Web 2.0 tools influence expectations

SAP, a company known for its back-end enterprise resource planning software, is starting to pay much closer attention to the front-end user interface through which customers will access information, reports IT Business.

The head of the company's new business user development unit, Doug Merritt, says consumers have started experimenting with tagging, social networking sites and other Web 2.0 tools that influence their expectations of IT in the workplace. "People running the day-to-day activities of an organisation are demanding the same level of empowerment," he adds.

SAP is not alone in exploring what some are calling "enterprise 2.0" applications, but so far CIOs and other top executives have been slower to recognise their value, according to industry experts.

Virtualisation gets backing

Large Australian enterprises, including the Commonwealth Bank, the Australian Taxation Office, and the South Australian government, have thrown their weight behind a nationwide virtualisation project by their primary outsourcer EDS, reports Computer World.

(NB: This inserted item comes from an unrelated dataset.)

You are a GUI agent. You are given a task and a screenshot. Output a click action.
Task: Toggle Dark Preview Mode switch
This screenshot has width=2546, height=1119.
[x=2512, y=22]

EDS stands to save millions by rolling out a massive 10 500-server rationalisation project for its clients in Australia and New Zealand. The project is six months into its three-year timeline, which will see the entire fleet of Unix servers spread across eight data centres in Australia and New Zealand, converted into a rationalised environment.

The project is expected to save the company 65% in hardware, cut costs in power and cooling, and drop support and licensing costs.

Vendors punt open source SOA

Although large commercial vendors made early strides into the market for service-oriented architecture (SOA) software, open source components are rapidly finding their way into the picture, reports eWeek.

Vendors such as Iona Technologies, Red Hat, MuleSource, WSO2, Sun Microsystems and even IBM are pushing open source components as key pieces of SOA implementations.

To solidify its move into the open source SOA world, Iona acquired LogicBlaze in April. Now the company will show off the fruits of that acquisition, on 9 July, with several new initiatives designed to give customers the products, services and support programmes - as well as opportunities for community participation - required to successfully incorporate open source technology into SOA deployments, said Eric Newcomer, CTO of Iona.